George Oakley

Royal Army Service Corps

Personal Details

Born: 24 April 1887 in Whitchurch, Shropshire.

Family: He was the sixth of nine children born to George Oakley, an iron moulder and his wife Mary. He married Ellen C Holmes in 1911 in Leominster, Herefordshire. The couple had one son, Edward John, born in 1916.

Residence: In 1891 his family were living in Bark Hill, Whitchurch, Shropshire. Ten years later they had moved to Dodington, Whitchurch. In 1911 he was a boarder at 9 Shaftesbury Terrace, Victoria Avenue, Wellington, Shropshire. An address of 39 Cannon Street, Shrewsbury was given for him on his pension record card. By 1939 he and his family were living at “Sharrow”, Bowbrook, Shrewsbury. This continued to be his home until his death in 1950.

Employment: In 1911 he was an ironmonger`s assistant. His occupation stated on his military records was a traveller. In 1939 he was an agricultural engineer.

Died: 15 January 1950, aged 62 in Shrewsbury, Shropshire.

Military Details

Regiment: Royal Army Service Corps (previously Loyal North Lancashire Regiment)

Rank: Acting Sergeant

Service Number: 381477 (previously 34333)

Date of Enlistment: 27 November 1915

Date of Discharge: 17 June 1919

Reason for Discharge: Not Known

Medals and Awards

George was awarded the Campaign Medals (British war medal and Victory medal)

Campaign Medals

Great War History Hub Whitchurch Shropshire Medals Front Image

The British War Medal (also known as 'Squeak') was a silver or bronze medal awarded to officers and men of the British and Imperial Forces who either entered a theatre of war or entered service overseas between 5th August 1914 and 11th November 1918 inclusive. This was later extended to services in Russia, Siberia and some other areas in 1919 and 1920. Approximately 6.5 million British War Medals were issued. Approximately 6.4 million of these were the silver versions of this medal. Around 110,000 of a bronze version were issued mainly to Chinese, Maltese and Indian Labour Corps. The front (obv or obverse) of the medal depicts the head of George V. The recipient's service number, rank, name and unit was impressed on the rim.

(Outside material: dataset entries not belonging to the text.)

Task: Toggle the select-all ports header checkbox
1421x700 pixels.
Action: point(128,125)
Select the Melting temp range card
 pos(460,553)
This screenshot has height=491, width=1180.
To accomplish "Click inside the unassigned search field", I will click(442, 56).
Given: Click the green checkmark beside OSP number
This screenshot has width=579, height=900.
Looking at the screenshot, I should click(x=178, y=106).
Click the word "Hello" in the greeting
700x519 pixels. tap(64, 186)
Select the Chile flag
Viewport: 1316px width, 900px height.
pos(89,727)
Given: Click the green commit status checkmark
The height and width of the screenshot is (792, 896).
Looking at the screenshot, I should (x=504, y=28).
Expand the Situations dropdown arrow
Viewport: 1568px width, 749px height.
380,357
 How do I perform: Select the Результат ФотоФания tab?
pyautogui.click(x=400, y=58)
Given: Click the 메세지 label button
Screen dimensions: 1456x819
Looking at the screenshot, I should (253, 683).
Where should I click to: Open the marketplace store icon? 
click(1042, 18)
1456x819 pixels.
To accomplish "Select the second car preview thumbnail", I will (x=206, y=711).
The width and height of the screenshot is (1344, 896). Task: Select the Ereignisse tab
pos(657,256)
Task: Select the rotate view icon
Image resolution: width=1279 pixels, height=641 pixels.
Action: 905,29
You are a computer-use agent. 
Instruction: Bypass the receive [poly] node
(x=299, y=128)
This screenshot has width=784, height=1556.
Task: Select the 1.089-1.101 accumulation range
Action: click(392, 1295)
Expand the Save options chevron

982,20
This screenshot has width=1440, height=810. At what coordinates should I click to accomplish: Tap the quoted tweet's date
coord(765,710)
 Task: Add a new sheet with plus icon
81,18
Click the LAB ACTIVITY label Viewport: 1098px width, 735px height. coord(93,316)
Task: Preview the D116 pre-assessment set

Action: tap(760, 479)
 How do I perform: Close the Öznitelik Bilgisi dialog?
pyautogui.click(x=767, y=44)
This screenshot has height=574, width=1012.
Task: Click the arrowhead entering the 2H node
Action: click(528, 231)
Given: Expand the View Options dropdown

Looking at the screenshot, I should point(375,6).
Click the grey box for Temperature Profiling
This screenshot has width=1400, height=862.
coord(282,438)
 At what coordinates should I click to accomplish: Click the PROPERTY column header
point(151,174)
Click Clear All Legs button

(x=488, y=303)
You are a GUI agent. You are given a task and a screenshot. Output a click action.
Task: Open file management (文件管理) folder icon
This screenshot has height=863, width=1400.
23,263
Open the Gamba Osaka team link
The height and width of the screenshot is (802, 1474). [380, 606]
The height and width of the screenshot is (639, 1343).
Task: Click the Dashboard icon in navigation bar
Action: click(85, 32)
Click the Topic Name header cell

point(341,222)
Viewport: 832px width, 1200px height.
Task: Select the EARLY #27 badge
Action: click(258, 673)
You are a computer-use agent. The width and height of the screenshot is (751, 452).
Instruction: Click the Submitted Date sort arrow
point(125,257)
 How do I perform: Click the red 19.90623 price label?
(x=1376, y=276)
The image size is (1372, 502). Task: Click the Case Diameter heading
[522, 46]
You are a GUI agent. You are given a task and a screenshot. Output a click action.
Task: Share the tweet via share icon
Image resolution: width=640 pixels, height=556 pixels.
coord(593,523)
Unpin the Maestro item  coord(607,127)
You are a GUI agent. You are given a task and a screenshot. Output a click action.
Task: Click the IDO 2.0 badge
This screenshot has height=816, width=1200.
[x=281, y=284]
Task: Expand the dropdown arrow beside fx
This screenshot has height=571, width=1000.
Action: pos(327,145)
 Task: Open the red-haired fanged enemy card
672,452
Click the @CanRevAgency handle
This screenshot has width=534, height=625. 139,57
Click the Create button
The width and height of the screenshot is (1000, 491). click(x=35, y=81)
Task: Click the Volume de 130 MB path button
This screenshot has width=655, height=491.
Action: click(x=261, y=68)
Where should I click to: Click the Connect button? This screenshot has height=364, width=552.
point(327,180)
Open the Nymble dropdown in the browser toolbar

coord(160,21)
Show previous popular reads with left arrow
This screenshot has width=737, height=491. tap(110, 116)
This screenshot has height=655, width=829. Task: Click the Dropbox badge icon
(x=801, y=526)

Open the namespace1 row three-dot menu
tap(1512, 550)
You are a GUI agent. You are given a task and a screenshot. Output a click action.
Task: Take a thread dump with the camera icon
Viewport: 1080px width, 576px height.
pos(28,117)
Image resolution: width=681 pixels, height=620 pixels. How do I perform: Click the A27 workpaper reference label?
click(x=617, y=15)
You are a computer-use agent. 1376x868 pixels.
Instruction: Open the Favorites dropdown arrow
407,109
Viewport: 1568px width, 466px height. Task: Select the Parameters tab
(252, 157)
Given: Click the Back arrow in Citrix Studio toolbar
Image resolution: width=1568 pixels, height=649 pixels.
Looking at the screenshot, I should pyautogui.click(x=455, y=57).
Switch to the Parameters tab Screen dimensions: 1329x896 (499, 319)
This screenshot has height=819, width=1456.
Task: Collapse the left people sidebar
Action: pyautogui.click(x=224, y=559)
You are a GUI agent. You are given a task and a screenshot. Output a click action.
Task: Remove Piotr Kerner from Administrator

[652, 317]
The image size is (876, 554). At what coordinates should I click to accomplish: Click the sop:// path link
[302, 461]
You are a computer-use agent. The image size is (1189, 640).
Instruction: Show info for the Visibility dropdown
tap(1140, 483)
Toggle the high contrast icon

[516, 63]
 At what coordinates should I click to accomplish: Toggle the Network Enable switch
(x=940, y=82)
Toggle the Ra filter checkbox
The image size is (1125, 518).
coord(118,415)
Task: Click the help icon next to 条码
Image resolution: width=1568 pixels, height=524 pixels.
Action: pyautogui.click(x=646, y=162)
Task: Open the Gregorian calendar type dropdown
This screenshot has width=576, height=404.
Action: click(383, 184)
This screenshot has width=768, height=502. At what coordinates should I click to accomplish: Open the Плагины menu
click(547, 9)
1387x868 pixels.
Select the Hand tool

The Allied Victory Medal (also known as 'Wilfred') was issued by each of the allies. It was decided that each of the allies should each issue their own bronze victory medal with a similar design, similar equivalent wording and identical ribbon. The British medal was designed by W. McMillan. The front depicts a winged classical figure representing victory. Approximately 5.7 million victory medals were issued. Interestingly, eligibility for this medal was more restrictive and not everyone who received the British War Medal ('Squeak') also received the Victory Medal ('Wilfred'). However, in general, all recipients of 'Wilfred' also received 'Squeak' and all recipients of The 1914 Star or The 1914/1915 Star (also known as 'Pip') also received both 'Squeak' and 'Wilfred'. The recipient's service number, rank, name and unit was impressed on the rim.